Records for this exercise:

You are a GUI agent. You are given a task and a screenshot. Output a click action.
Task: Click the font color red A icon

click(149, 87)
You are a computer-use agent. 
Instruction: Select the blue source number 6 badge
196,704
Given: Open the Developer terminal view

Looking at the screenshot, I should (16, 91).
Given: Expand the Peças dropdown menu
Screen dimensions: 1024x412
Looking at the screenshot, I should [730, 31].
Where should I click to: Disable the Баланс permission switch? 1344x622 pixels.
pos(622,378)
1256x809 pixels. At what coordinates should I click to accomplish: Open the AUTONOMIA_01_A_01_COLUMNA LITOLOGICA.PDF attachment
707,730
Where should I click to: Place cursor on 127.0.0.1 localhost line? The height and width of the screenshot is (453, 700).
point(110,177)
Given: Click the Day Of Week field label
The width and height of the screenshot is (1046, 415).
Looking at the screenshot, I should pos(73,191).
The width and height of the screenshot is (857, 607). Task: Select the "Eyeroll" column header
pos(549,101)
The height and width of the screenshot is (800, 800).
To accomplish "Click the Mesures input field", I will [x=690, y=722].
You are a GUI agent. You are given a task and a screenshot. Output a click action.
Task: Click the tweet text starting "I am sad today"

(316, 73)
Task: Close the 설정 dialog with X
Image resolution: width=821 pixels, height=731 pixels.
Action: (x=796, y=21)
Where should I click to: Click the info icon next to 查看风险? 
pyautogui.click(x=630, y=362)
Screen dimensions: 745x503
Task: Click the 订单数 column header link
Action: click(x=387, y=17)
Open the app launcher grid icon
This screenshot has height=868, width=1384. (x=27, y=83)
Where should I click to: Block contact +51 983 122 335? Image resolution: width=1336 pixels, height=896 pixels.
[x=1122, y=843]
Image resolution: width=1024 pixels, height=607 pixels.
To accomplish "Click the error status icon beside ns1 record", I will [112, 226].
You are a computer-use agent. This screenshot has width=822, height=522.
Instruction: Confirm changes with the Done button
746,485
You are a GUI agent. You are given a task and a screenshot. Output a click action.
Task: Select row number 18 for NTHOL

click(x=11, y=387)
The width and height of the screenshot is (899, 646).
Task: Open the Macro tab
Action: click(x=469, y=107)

Task objective:
Render every line of the items above as a Markdown table with the columns Row and Line, numbering the rows in order and omitting blank lines.

Solution for this problem:
| Row | Line |
|---|---|
| 1 | You are a GUI agent. You are given a task and a screenshot. Output a click action. |
| 2 | Task: Click the font color red A icon |
| 3 | click(149, 87) |
| 4 | You are a computer-use agent.  |
| 5 | Instruction: Select the blue source number 6 badge |
| 6 | 196,704 |
| 7 | Given: Open the Developer terminal view |
| 8 | Looking at the screenshot, I should (16, 91). |
| 9 | Given: Expand the Peças dropdown menu |
| 10 | Screen dimensions: 1024x412 |
| 11 | Looking at the screenshot, I should [730, 31]. |
| 12 | Where should I click to: Disable the Баланс permission switch? 1344x622 pixels. |
| 13 | pos(622,378) |
| 14 | 1256x809 pixels. At what coordinates should I click to accomplish: Open the AUTONOMIA_01_A_01_COLUMNA LITOLOGICA.PDF attachment |
| 15 | 707,730 |
| 16 | Where should I click to: Place cursor on 127.0.0.1 localhost line? The height and width of the screenshot is (453, 700). |
| 17 | point(110,177) |
| 18 | Given: Click the Day Of Week field label |
| 19 | The width and height of the screenshot is (1046, 415). |
| 20 | Looking at the screenshot, I should pos(73,191). |
| 21 | The width and height of the screenshot is (857, 607). Task: Select the "Eyeroll" column header |
| 22 | pos(549,101) |
| 23 | The height and width of the screenshot is (800, 800). |
| 24 | To accomplish "Click the Mesures input field", I will [x=690, y=722]. |
| 25 | You are a GUI agent. You are given a task and a screenshot. Output a click action. |
| 26 | Task: Click the tweet text starting "I am sad today" |
| 27 | (316, 73) |
| 28 | Task: Close the 설정 dialog with X |
| 29 | Image resolution: width=821 pixels, height=731 pixels. |
| 30 | Action: (x=796, y=21) |
| 31 | Where should I click to: Click the info icon next to 查看风险?  |
| 32 | pyautogui.click(x=630, y=362) |
| 33 | Screen dimensions: 745x503 |
| 34 | Task: Click the 订单数 column header link |
| 35 | Action: click(x=387, y=17) |
| 36 | Open the app launcher grid icon |
| 37 | This screenshot has height=868, width=1384. (x=27, y=83) |
| 38 | Where should I click to: Block contact +51 983 122 335? Image resolution: width=1336 pixels, height=896 pixels. |
| 39 | [x=1122, y=843] |
| 40 | Image resolution: width=1024 pixels, height=607 pixels. |
| 41 | To accomplish "Click the error status icon beside ns1 record", I will [112, 226]. |
| 42 | You are a computer-use agent. This screenshot has width=822, height=522. |
| 43 | Instruction: Confirm changes with the Done button |
| 44 | 746,485 |
| 45 | You are a GUI agent. You are given a task and a screenshot. Output a click action. |
| 46 | Task: Select row number 18 for NTHOL |
| 47 | click(x=11, y=387) |
| 48 | The width and height of the screenshot is (899, 646). |
| 49 | Task: Open the Macro tab |
| 50 | Action: click(x=469, y=107) |